De acordo com a dentista e diretora da Neodent,
Dra. Priscila Cordeiro, a cavidade oral funciona como um dos principais pontos
de contato com o meio externo. “Tudo o que ingerimos passa pela boca e a mucosa
bucal é altamente vascularizada. Quando há inflamações, infecções ou feridas,
bactérias podem entrar na corrente sanguínea com mais facilidade”, explica. Os
microrganismos podem atingir outras regiões do corpo e contribuir para inflamações
em vasos sanguíneos, podendo afetar órgãos como o coração e o cérebro. Entre os
principais fatores de risco estão as doenças periodontais, como a gengivite e a
periodontite, que frequentemente evoluem de forma silenciosa. Sem dor nos
estágios iniciais, essas condições podem se transformar em inflamações crônicas
relevantes. Além disso, infecções dentárias, normalmente geradas por cáries
profundas, e até a perda dentária, também podem ter impacto sistêmico, podendo
comprometer a nutrição e a qualidade de vida.
Nesses casos, soluções como os implantes dentários
ganham destaque ao possibilitar a reabilitação funcional da mastigação e a
preservação da saúde óssea, contribuindo para o equilíbrio do organismo como um
todo. “A odontologia moderna oferece soluções cada vez mais integradas, desde
tratamentos periodontais até reabilitações com implantes, que contribuem não
apenas para a estética, mas para a saúde como um todo”, ressalta a Dra.
Priscila.
A relação entre a saúde bucal e as doenças
cardiovasculares já é um dos pontos consolidados. Segundo a especialista, a
periodontite contribui para um estado inflamatório sistêmico que favorece a
formação de placas de gordura nas artérias — processo conhecido como
aterosclerose — podendo elevar o risco de infarto e AVC. “Não se trata de uma
causa única, mas é um fator de risco relevante e, principalmente, evitável com
cuidados diários e acompanhamento odontológico adequado”, destaca.
Outro campo que vem ganhando atenção é a ligação
entre doenças bucais e o declínio cognitivo. Estudos recentes indicam que
bactérias e mediadores inflamatórios originados na boca podem alcançar o
cérebro e contribuir para processos inflamatórios neurológicos ao longo do
tempo. Embora ainda esteja em investigação, essa associação acende um sinal de
alerta para a importância da saúde bucal na prevenção de doenças
neurodegenerativas.
Sinais silenciosos e prevenção
Sangramento gengival, mau hálito persistente,
retração gengival, mobilidade dentária e sensibilidade são alguns dos sinais
frequentemente ignorados, mas que podem indicar problemas mais sérios.
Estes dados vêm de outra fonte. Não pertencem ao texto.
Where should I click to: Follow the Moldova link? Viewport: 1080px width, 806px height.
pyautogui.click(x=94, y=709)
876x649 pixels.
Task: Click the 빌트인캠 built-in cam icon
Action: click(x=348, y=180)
Alterações na posição dos dentes também devem ser avaliadas, pois impactam
diretamente a higiene e o equilíbrio da mordida. Para pacientes com aparelhos
ortodônticos a atenção deve ser redobrada, já que esses dispositivos exigem
cuidados específicos para evitar o acúmulo de placa bacteriana. Nesses casos,
alinhadores ortodônticos transparentes são uma alternativa que facilita a
higiene e favorece a manutenção da saúde bucal durante o tratamento.
Segundo a dentista especialista em Ortodontia da
ClearCorrect, Fernanda Santini, os alinhadores oferecem diversos benefícios
“Além de praticamente imperceptíveis, os alinhadores proporcionam mais
comodidade no dia a dia e facilitam a higienização bucal quando comparados aos
aparelhos tradicionais. Isso permite ao paciente manter seus hábitos de
escovação e uso do fio dental com facilidade, favorecendo um tratamento mais
equilibrado e com resultados previsíveis”.
A prevenção continua sendo a principal aliada. Hábitos simples, como a escovação adequada, o uso diário do fio dental e as visitas regulares ao dentista, podem evitam o avanço de infecções e o comprometimento de outros sistemas do organismo. O controle de fatores de risco, como o tabagismo e o diabetes, também é determinante.